Marta Lo Deserto (born March 30, 2002) is an Italian curler from Cortina d'Ampezzo, Italy. She currently plays third on the Italian National Women's Curling Team skipped by Stefania Constantini.

Career
Lo Deserto made her international debut at the 2019 World Junior-B Curling Championships as alternate for the Stefania Constantini rink. The team finished 3–3 at the tournament, failing to qualifying for the 2019 World Junior Curling Championships. The next month, she skipped the Italian mixed team at the 2019 European Youth Olympic Winter Festival, finishing with a 3–3 record.

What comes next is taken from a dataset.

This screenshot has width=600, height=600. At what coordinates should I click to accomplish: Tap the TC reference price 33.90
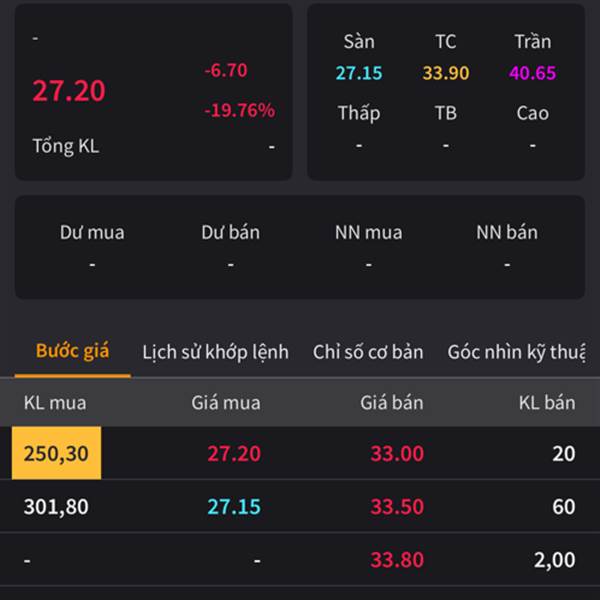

In 2020, her mixed team represented Italy at the 2020 Youth Olympics. After finishing 4–1 in the round robin, they lost to Norway in the quarterfinals. She then competed in the mixed doubles tournament with Spanish curler Aleix Raubert. They lost in the round of 24.

She joined the Italian National Women's Curling Team at third for the 2020–21 season. With teammates Stefania Constantini, Angela Romei, Giulia Zardini Lacedelli and Elena Dami, she competed in her first World Championship at the 2021 World Women's Curling Championship. The Italian team was originally not supposed to compete in the 2021 championship, but due to the cancellation of qualification events as well as the change in the Olympic Qualification Process, they were added as the fourteenth team. At the World Championships, the team finished in thirteenth place with a 2–11 record, their wins coming against Estonia and Germany.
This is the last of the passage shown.